Aim of the exercise: The records that follow must be transcribed in full, without any change.

* * * * *

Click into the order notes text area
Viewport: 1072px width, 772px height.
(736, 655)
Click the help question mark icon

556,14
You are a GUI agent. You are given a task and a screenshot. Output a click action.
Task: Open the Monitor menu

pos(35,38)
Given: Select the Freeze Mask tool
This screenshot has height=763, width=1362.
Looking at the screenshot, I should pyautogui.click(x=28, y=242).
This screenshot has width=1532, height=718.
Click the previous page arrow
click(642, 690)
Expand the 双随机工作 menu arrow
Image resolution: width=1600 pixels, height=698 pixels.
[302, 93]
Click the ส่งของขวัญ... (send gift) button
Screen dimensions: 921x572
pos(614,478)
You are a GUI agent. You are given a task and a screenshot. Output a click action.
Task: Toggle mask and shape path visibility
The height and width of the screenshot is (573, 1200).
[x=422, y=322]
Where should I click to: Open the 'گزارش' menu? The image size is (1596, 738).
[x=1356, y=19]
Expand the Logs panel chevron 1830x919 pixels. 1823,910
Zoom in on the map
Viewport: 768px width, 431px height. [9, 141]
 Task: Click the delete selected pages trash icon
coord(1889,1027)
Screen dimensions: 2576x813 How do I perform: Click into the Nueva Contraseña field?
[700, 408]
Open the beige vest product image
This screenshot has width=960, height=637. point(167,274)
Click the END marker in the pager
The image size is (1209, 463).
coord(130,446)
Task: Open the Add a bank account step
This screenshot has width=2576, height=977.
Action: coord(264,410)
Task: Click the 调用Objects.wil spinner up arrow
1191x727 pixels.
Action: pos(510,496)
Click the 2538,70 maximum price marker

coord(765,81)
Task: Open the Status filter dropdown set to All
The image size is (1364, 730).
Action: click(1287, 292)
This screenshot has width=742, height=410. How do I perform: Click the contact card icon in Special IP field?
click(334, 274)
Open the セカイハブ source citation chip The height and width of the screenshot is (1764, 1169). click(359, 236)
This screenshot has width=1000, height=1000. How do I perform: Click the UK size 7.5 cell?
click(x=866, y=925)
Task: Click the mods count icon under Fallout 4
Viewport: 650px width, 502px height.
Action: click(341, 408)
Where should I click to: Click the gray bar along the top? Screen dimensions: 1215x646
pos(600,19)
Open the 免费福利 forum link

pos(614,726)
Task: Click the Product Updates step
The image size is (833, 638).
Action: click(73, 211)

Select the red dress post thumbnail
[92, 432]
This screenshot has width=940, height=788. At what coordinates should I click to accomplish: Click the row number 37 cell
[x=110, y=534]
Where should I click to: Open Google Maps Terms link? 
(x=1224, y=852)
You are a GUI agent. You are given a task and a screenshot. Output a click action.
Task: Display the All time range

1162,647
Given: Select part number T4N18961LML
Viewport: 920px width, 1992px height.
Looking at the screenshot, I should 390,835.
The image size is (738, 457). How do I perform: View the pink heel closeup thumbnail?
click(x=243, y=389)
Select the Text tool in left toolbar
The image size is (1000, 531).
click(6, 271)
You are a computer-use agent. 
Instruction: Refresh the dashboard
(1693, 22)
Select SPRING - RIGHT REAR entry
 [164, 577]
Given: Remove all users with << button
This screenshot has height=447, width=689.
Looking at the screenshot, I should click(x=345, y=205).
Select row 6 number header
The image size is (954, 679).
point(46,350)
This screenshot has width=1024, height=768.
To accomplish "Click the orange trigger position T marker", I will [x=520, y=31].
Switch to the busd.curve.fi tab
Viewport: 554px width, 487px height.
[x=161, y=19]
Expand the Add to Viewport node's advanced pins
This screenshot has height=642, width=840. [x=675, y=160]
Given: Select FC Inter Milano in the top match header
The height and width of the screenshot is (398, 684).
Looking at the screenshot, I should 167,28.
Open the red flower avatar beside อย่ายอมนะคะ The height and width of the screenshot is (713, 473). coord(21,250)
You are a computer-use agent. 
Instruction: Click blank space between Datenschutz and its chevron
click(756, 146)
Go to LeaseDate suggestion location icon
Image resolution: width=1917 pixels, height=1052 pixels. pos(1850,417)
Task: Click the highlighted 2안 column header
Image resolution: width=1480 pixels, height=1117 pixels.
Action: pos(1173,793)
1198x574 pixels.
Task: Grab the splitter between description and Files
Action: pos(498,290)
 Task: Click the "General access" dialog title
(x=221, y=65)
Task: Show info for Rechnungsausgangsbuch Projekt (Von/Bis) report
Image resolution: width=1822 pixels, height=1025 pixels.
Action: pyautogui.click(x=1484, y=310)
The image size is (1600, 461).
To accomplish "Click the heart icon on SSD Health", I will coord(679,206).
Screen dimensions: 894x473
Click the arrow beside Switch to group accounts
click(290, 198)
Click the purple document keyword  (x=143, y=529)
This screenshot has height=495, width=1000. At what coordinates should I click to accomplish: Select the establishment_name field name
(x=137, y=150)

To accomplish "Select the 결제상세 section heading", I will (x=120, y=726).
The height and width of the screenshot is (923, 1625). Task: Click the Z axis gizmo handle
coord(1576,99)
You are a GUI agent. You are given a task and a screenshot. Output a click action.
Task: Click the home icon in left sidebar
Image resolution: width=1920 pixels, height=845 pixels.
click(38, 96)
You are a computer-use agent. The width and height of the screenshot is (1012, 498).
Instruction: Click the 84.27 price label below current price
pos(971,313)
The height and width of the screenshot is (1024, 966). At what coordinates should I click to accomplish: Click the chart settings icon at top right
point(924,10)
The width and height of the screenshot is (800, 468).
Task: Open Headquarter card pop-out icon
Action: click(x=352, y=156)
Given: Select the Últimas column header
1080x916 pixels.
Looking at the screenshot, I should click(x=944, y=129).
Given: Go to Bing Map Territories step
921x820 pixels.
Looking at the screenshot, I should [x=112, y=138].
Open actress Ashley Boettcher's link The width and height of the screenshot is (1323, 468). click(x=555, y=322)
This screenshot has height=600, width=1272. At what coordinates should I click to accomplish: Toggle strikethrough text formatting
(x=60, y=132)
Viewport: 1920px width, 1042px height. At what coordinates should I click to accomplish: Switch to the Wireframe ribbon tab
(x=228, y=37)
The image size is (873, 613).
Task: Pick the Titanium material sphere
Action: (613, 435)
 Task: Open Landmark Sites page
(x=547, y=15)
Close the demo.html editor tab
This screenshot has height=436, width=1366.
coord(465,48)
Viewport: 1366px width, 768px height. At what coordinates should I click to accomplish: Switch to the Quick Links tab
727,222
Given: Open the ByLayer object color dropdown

* * * * *

Answer space:
Click into the order notes text area
Viewport: 1072px width, 772px height.
(736, 655)
Click the help question mark icon

556,14
You are a GUI agent. You are given a task and a screenshot. Output a click action.
Task: Open the Monitor menu

pos(35,38)
Given: Select the Freeze Mask tool
This screenshot has height=763, width=1362.
Looking at the screenshot, I should pyautogui.click(x=28, y=242).
This screenshot has width=1532, height=718.
Click the previous page arrow
click(642, 690)
Expand the 双随机工作 menu arrow
Image resolution: width=1600 pixels, height=698 pixels.
[302, 93]
Click the ส่งของขวัญ... (send gift) button
Screen dimensions: 921x572
pos(614,478)
You are a GUI agent. You are given a task and a screenshot. Output a click action.
Task: Toggle mask and shape path visibility
The height and width of the screenshot is (573, 1200).
[x=422, y=322]
Where should I click to: Open the 'گزارش' menu? The image size is (1596, 738).
[x=1356, y=19]
Expand the Logs panel chevron 1830x919 pixels. 1823,910
Zoom in on the map
Viewport: 768px width, 431px height. [9, 141]
 Task: Click the delete selected pages trash icon
coord(1889,1027)
Screen dimensions: 2576x813 How do I perform: Click into the Nueva Contraseña field?
[700, 408]
Open the beige vest product image
This screenshot has width=960, height=637. point(167,274)
Click the END marker in the pager
The image size is (1209, 463).
coord(130,446)
Task: Open the Add a bank account step
This screenshot has width=2576, height=977.
Action: coord(264,410)
Task: Click the 调用Objects.wil spinner up arrow
1191x727 pixels.
Action: pos(510,496)
Click the 2538,70 maximum price marker

coord(765,81)
Task: Open the Status filter dropdown set to All
The image size is (1364, 730).
Action: click(1287, 292)
This screenshot has width=742, height=410. How do I perform: Click the contact card icon in Special IP field?
click(334, 274)
Open the セカイハブ source citation chip The height and width of the screenshot is (1764, 1169). click(359, 236)
This screenshot has width=1000, height=1000. How do I perform: Click the UK size 7.5 cell?
click(x=866, y=925)
Task: Click the mods count icon under Fallout 4
Viewport: 650px width, 502px height.
Action: click(341, 408)
Where should I click to: Click the gray bar along the top? Screen dimensions: 1215x646
pos(600,19)
Open the 免费福利 forum link

pos(614,726)
Task: Click the Product Updates step
The image size is (833, 638).
Action: click(73, 211)

Select the red dress post thumbnail
[92, 432]
This screenshot has width=940, height=788. At what coordinates should I click to accomplish: Click the row number 37 cell
[x=110, y=534]
Where should I click to: Open Google Maps Terms link? 
(x=1224, y=852)
You are a GUI agent. You are given a task and a screenshot. Output a click action.
Task: Display the All time range

1162,647
Given: Select part number T4N18961LML
Viewport: 920px width, 1992px height.
Looking at the screenshot, I should 390,835.
The image size is (738, 457). How do I perform: View the pink heel closeup thumbnail?
click(x=243, y=389)
Select the Text tool in left toolbar
The image size is (1000, 531).
click(6, 271)
You are a computer-use agent. 
Instruction: Refresh the dashboard
(1693, 22)
Select SPRING - RIGHT REAR entry
 [164, 577]
Given: Remove all users with << button
This screenshot has height=447, width=689.
Looking at the screenshot, I should click(x=345, y=205).
Select row 6 number header
The image size is (954, 679).
point(46,350)
This screenshot has width=1024, height=768.
To accomplish "Click the orange trigger position T marker", I will [x=520, y=31].
Switch to the busd.curve.fi tab
Viewport: 554px width, 487px height.
[x=161, y=19]
Expand the Add to Viewport node's advanced pins
This screenshot has height=642, width=840. [x=675, y=160]
Given: Select FC Inter Milano in the top match header
The height and width of the screenshot is (398, 684).
Looking at the screenshot, I should 167,28.
Open the red flower avatar beside อย่ายอมนะคะ The height and width of the screenshot is (713, 473). coord(21,250)
You are a computer-use agent. 
Instruction: Click blank space between Datenschutz and its chevron
click(756, 146)
Go to LeaseDate suggestion location icon
Image resolution: width=1917 pixels, height=1052 pixels. pos(1850,417)
Task: Click the highlighted 2안 column header
Image resolution: width=1480 pixels, height=1117 pixels.
Action: pos(1173,793)
1198x574 pixels.
Task: Grab the splitter between description and Files
Action: pos(498,290)
 Task: Click the "General access" dialog title
(x=221, y=65)
Task: Show info for Rechnungsausgangsbuch Projekt (Von/Bis) report
Image resolution: width=1822 pixels, height=1025 pixels.
Action: pyautogui.click(x=1484, y=310)
The image size is (1600, 461).
To accomplish "Click the heart icon on SSD Health", I will coord(679,206).
Screen dimensions: 894x473
Click the arrow beside Switch to group accounts
click(290, 198)
Click the purple document keyword  (x=143, y=529)
This screenshot has height=495, width=1000. At what coordinates should I click to accomplish: Select the establishment_name field name
(x=137, y=150)

To accomplish "Select the 결제상세 section heading", I will (x=120, y=726).
The height and width of the screenshot is (923, 1625). Task: Click the Z axis gizmo handle
coord(1576,99)
You are a GUI agent. You are given a task and a screenshot. Output a click action.
Task: Click the home icon in left sidebar
Image resolution: width=1920 pixels, height=845 pixels.
click(38, 96)
You are a computer-use agent. The width and height of the screenshot is (1012, 498).
Instruction: Click the 84.27 price label below current price
pos(971,313)
The height and width of the screenshot is (1024, 966). At what coordinates should I click to accomplish: Click the chart settings icon at top right
point(924,10)
The width and height of the screenshot is (800, 468).
Task: Open Headquarter card pop-out icon
Action: click(x=352, y=156)
Given: Select the Últimas column header
1080x916 pixels.
Looking at the screenshot, I should click(x=944, y=129).
Given: Go to Bing Map Territories step
921x820 pixels.
Looking at the screenshot, I should [x=112, y=138].
Open actress Ashley Boettcher's link The width and height of the screenshot is (1323, 468). click(x=555, y=322)
This screenshot has height=600, width=1272. At what coordinates should I click to accomplish: Toggle strikethrough text formatting
(x=60, y=132)
Viewport: 1920px width, 1042px height. At what coordinates should I click to accomplish: Switch to the Wireframe ribbon tab
(x=228, y=37)
The image size is (873, 613).
Task: Pick the Titanium material sphere
Action: (613, 435)
 Task: Open Landmark Sites page
(x=547, y=15)
Close the demo.html editor tab
This screenshot has height=436, width=1366.
coord(465,48)
Viewport: 1366px width, 768px height. At what coordinates should I click to accomplish: Switch to the Quick Links tab
727,222
Given: Open the ByLayer object color dropdown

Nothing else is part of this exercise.